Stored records
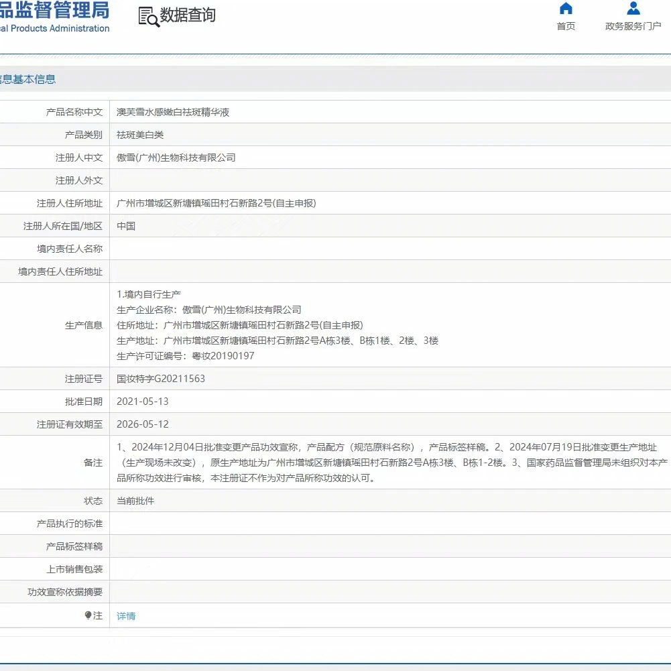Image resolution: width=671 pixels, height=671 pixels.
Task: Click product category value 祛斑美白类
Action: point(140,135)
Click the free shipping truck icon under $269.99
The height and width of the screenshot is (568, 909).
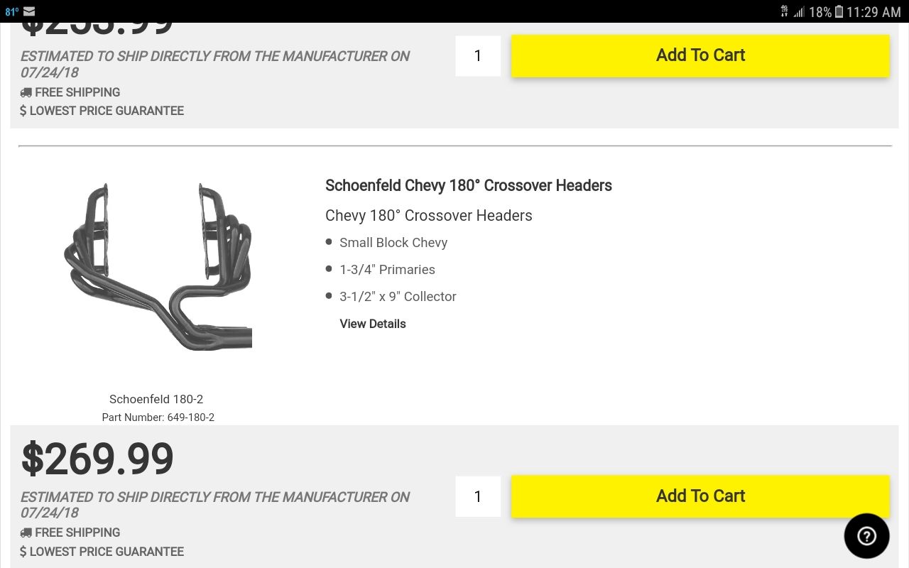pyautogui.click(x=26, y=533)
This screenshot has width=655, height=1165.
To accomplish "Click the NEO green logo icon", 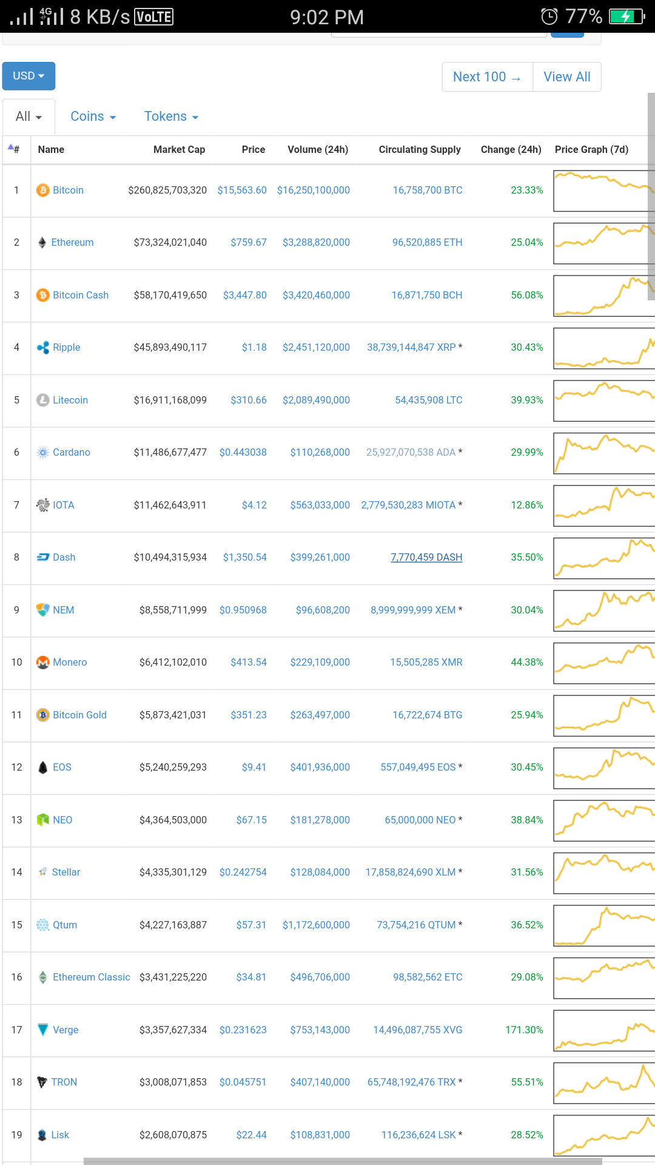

- Task goal: Would you write out exactly the lines of the data from the one holding "Click the free" to the final line, both included, with pictures left out?

- Expected answer:
Click the free shipping truck icon under $269.99
The height and width of the screenshot is (568, 909).
pyautogui.click(x=26, y=533)
This screenshot has width=655, height=1165.
To accomplish "Click the NEO green logo icon", 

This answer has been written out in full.